One of the very few things I knew about Korea before I came here for the first time on an art residency in 2008 is that they eat dog.  This was one of the ‘exotic’ facts that served to set the Koreans apart from us westerners, and, of course, below us in terms of civilization. After all, what kind of civilized people eat dog, ‘man’s best friend’?

For westerners like me, a dog is a pet. But it is also commonly used as an ‘organic’ property alarm and deterrent. In Korea, the dog is also meat. But far fewer South Koreans than once upon a time consume dog nowadays.. 84% of the Korean population reported never having consumed dog meat nor having plans to ever do In a 2020 survey. (1) The dog as a pet is a growing trend here, imported from the west. The Covid-19 pandemic gave it a big boost because people were lonely, as also has the reluctance of young couples to have children - a dog becomes a substitute. Near us, a ‘dog café’ recently opened where city folks can bring their dogs for a safe run-around. Treacly pop music plays within the compound, so the visitors don’t get spooked by the silence, I suppose. None of them seem to consider that they could walk their dog on the delightful adjacent hill.

We have a pet dog named Bomi. It happened by chance. One day we were walking on the track beside this very same wooded hillside near the new dog cafe when we spotted a tiny black and white puppy hiding behind a tree. The picture at the start of today’s post is of Bomi just after we found her. Cute, or what?! As you can imagine, it was impossible to ignore the poor little thing. So, we took her home and adopted her. She’s now very much part of the family.  We’re not sure what mix of breeds make her the mongrel she is. Perhaps border collie and corgi. She looks like a border collie except she has very short legs. Everybody smiles when they see her out for our daily walks. Here is a photo of Bomi more recently, visiting nearby fortifications:

On our walks we pass several guard-dogs, some of which bark very aggressively, some not so much. We also pass what I think is a ‘dog-farm’. The dogs are mostly Jindo, the most characteristic breed of Korean dog, and they never seem to get much past young adult stage before being replaced.
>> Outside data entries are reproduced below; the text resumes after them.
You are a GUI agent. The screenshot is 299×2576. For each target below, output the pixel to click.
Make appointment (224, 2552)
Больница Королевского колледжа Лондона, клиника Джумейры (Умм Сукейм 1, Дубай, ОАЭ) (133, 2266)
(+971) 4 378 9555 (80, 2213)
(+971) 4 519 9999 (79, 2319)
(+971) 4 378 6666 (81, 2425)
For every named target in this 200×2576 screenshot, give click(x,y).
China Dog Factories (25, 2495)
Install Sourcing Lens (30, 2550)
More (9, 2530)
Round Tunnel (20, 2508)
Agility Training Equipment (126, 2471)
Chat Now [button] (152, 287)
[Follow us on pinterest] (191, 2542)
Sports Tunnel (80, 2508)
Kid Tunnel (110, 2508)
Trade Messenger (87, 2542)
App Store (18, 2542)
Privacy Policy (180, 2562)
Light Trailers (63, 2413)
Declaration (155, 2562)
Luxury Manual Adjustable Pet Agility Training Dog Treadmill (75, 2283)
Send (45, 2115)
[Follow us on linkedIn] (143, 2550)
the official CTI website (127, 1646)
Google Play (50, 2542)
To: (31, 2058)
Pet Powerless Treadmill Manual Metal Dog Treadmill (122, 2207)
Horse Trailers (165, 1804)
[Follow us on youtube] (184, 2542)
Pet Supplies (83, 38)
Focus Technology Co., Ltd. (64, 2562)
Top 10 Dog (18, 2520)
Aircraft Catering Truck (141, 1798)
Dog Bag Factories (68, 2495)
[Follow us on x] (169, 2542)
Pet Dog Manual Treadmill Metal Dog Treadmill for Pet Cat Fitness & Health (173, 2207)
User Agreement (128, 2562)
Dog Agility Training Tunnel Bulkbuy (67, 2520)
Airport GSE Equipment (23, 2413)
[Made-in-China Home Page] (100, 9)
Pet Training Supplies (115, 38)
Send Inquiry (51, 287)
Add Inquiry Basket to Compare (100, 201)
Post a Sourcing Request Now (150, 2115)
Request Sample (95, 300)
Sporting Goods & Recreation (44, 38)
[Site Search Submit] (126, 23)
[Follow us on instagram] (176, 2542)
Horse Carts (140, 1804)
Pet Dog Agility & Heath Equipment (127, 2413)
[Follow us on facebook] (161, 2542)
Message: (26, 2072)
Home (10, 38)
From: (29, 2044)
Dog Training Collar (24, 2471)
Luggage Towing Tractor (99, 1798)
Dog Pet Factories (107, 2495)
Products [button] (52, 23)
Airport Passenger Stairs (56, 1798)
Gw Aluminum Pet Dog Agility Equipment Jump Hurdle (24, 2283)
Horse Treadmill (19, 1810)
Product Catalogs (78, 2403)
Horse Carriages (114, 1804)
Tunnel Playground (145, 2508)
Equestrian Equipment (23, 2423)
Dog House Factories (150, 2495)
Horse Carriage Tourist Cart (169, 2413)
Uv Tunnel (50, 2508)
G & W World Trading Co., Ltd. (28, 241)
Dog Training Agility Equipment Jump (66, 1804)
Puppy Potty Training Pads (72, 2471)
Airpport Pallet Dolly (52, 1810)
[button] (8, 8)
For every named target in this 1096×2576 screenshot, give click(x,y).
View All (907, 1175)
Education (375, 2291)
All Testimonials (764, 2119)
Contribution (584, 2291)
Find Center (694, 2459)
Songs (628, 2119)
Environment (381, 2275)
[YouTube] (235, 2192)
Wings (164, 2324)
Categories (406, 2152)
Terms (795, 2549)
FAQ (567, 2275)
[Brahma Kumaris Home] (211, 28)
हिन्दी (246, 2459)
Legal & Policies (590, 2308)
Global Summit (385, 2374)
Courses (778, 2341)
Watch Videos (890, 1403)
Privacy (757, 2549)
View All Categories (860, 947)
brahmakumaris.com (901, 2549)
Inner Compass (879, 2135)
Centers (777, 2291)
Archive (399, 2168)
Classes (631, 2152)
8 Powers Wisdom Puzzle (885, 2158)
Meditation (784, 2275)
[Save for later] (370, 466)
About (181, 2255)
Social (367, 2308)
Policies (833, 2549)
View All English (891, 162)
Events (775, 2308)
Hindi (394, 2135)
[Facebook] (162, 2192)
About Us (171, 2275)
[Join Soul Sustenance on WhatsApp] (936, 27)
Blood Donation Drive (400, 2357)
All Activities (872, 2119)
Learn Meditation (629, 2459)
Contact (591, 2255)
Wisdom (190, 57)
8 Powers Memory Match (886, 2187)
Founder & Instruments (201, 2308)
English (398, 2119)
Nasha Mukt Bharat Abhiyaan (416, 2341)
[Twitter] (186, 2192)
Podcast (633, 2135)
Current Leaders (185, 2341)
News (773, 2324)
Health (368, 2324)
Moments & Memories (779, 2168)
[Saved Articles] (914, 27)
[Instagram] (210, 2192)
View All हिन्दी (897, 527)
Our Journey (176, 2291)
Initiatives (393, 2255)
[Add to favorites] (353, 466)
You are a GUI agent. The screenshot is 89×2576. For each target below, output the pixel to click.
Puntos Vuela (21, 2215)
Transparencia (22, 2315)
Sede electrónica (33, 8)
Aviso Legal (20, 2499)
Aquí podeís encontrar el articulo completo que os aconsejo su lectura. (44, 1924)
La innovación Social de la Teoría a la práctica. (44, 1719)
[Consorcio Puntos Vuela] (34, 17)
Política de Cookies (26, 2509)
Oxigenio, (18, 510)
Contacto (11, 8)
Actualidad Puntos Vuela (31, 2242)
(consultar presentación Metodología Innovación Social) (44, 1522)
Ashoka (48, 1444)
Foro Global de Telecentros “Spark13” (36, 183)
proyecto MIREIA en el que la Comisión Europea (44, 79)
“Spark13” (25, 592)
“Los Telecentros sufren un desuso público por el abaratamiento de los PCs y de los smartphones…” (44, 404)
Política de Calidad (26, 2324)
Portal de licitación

It’s obviously very small-scale business, and I suppose you could call it a ‘humane’ kind of place, as it’s in the open air. Other dogs-for-meat are simply kept in cages. Here is this open-air one:

Before we luxuriate in our cultural superiority, however, it is worth considering the fact that meat consumption in general has risen in Korea because more Koreans are now Christians (29%).  Buddhism, which was once the state religion of Korea and is still practiced by 23%, is a vegetarian religion.

Why stop our indignation with eating dog?  What about all the other animals that are slaughtered for our culinary pleasure? The answer is obvious: because we think the dog is a domestic animal whose role is to be a pet or a guardian (or both), and so it is in a different category to all the other domesticated animals which are bred for consumption.

I was shocked by an essay I read recently in which the author discussed the modern-day broiler chicken – the kind we eat so voraciously that it has become by far the most numerous bird globally: it has a standing stock of about 23 billion! As the author notes, the sparrow population is about half a billion and the pigeon about 400 million.  In fact, the broiler chicken outweighs all other birds in the world combined by more than twice. . This chicken, which has been bred to provide our dinner, is also a  very different shape bird from its  wild ancestor: it is three or four times bigger (2).  

South Korea is also famous for its consumption of broiler chickens, mostly in the form of barbecued varieties. Restaurants are everywhere. Logically, ethically, we should surely also be contemplating stopping eating these chickens. Right? especially as they live their short lives in the most appalling conditions.

Back in the late 1970s before I went to university, I went to work for three months on a kibbutz in northern Israel (Israel were the ‘good guys’ back then and it was a late hippy kind of thing to do). This kibbutz had (probably still has) a broiler chicken farm, and as you can imagine, chicken was often on the menu. A couple of times, I was timetabled to work in the chicken shed. The job was carrying live chickens upside down by the legs so they could be stuffed into cages stacked on the back of a lorry, which would then transport them down the road to the slaughter-house. The huge shed in which the chickens were housed was horrible. The noise was deafening. The smell was noxious. The evident fear of the chickens, was palpable. After working the shift I stopped eating chicken…..for a couple of days.

My sister and niece are vegetarians. Meat is murder, that’s for sure. But it’s the kind of murder we are culturally conditioned to accept without moral qualms - or most of us, anyway. So, while we should definitely condemn dog-eaters, we might also make such criticism the occasion for some wider reflection on our own unexamined customs.

 Notes

1.     https://en.wikipedia.org/wiki/Dog_meat_consumption_in_South_Korea

2.     Jan Zalasiewicz, “Science: Old and New Patterns of the Anthropocene’ in Julia Adeney Thomas, editor, Altered Earth. Getting the Anthropocene Right. Cambridge University Press, 2022) pp.38-40.